Take a look at our positive feedback examples for employees that meet or exceed goals, overcome obstacles, suggest new ideas, and more.

How do you give positive feedback?

  1. Be specific and include examples.
  2. Provide the feedback in a timely manner.
  3. Highlight your employees' efforts (what they did).
  4. Give direct feedback.
  5. Provide regular feedback.

What is positive feedback at work?

Employees receive positive feedback when they have demonstrated excellent work. In a work setting, employees will receive positive feedback when they've completed a goal or challenge, and when they worked well in teams.

How do you write a feedback example?

  • Be detailed when delivering the feedback.
  • Provide real examples of the employees' hard work.
  • Provider regular feedback.
  • Recognize the effort and time put into the work.
  • Deliver the feedback immediately and directly to the employee(s) involved.

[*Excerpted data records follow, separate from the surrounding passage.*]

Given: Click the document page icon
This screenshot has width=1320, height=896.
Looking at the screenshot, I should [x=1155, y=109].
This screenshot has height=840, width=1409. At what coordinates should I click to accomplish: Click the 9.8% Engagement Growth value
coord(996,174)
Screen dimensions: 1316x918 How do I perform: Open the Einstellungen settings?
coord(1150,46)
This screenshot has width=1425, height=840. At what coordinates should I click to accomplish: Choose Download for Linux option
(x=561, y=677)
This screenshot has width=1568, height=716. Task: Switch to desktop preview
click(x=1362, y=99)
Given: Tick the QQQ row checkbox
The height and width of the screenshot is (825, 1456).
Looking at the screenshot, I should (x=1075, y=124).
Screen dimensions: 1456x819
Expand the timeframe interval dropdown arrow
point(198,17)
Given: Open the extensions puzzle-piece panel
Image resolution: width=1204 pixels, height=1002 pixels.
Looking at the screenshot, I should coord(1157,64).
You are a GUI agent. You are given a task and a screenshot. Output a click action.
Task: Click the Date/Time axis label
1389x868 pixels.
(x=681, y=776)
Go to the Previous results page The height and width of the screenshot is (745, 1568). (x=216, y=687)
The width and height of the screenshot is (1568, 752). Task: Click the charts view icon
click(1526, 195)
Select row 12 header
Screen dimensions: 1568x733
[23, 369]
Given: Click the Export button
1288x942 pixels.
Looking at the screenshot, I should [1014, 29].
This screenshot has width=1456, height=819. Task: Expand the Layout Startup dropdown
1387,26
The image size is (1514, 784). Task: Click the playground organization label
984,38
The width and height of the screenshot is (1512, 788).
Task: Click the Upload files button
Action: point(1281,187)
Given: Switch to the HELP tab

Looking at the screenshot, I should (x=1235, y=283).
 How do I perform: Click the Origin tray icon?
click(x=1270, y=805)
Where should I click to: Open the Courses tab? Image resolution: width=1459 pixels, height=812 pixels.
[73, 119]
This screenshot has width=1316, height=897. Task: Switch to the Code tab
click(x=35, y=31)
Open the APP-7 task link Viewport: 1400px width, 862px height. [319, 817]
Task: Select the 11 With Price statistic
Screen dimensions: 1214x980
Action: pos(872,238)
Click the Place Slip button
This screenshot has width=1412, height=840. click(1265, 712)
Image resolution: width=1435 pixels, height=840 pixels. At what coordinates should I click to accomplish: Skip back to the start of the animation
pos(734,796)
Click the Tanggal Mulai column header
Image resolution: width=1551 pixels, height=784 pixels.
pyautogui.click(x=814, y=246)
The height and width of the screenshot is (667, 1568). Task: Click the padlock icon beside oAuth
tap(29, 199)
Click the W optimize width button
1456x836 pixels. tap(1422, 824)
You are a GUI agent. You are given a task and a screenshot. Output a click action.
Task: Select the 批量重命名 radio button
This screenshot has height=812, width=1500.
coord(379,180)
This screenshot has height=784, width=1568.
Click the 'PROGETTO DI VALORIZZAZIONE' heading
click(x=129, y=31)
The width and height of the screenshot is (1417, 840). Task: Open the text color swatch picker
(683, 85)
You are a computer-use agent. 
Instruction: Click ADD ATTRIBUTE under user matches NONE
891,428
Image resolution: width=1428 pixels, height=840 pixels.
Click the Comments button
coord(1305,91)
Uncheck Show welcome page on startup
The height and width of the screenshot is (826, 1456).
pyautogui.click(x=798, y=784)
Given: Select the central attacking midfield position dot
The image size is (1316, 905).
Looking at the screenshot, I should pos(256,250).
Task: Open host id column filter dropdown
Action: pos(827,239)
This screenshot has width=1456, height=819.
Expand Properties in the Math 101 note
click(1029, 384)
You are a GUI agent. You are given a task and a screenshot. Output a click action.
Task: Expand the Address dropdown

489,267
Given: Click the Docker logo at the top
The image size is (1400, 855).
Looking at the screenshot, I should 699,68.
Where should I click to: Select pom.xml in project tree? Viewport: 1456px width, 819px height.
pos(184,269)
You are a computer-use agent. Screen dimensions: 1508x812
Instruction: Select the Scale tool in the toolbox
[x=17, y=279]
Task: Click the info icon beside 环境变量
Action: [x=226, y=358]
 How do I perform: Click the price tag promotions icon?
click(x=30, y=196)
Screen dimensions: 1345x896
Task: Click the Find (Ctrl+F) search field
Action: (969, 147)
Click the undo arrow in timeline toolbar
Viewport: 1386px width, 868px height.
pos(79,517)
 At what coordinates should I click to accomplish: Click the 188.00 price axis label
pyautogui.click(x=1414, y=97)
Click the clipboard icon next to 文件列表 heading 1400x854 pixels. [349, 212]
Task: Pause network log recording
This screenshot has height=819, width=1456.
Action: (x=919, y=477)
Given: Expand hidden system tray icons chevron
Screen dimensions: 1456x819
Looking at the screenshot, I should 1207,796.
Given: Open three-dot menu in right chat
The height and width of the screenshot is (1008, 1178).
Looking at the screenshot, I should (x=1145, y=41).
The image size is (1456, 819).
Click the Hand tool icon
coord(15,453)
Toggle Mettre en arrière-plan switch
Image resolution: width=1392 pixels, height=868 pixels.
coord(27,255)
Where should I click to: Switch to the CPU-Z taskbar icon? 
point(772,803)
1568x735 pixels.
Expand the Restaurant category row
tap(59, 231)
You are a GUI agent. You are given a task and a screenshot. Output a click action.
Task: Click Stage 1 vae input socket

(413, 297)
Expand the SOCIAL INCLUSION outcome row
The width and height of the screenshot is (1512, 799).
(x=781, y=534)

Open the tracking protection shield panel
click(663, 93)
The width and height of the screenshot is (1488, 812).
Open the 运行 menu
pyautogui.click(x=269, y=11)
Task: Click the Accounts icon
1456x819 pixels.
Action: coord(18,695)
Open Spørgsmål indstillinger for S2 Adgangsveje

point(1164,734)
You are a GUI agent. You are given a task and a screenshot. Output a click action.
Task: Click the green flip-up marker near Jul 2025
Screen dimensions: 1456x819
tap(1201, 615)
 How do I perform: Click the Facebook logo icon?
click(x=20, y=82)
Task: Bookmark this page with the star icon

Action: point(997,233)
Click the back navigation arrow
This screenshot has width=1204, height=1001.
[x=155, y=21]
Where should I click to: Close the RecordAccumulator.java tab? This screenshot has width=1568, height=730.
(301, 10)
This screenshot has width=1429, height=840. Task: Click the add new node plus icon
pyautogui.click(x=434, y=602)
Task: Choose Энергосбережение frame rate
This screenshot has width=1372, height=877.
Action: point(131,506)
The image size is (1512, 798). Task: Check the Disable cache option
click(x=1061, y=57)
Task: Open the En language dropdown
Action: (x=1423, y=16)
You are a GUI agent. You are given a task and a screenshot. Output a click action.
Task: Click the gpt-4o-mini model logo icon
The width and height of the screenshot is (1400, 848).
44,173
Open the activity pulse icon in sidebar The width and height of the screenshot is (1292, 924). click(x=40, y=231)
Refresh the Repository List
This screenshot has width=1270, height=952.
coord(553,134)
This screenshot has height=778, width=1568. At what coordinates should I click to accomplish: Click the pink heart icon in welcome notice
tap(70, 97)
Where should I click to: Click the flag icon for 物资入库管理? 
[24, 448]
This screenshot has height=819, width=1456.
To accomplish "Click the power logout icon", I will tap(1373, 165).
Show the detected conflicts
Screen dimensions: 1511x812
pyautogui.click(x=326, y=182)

What are some examples of constructive feedback?

View our list of constructive and positive feedback examples.

How do I give feedback to my staff?

When giving feedback to your staff, make sure you're specific, on time, and constructive. Your feedback should also be delivered directly to the staff member(s) involved and include detailed examples.

When should you give positive feedback to your employees?

  • When an employee meets or surpasses goals.
  • When an employee goes the extra mile.
  • When an employee demonstrates great teamwork.
  • When an employee overcomes obstacles.
  • When an employee takes the initiative and steps up to the plate.
  • When an employee needs to be uplifted.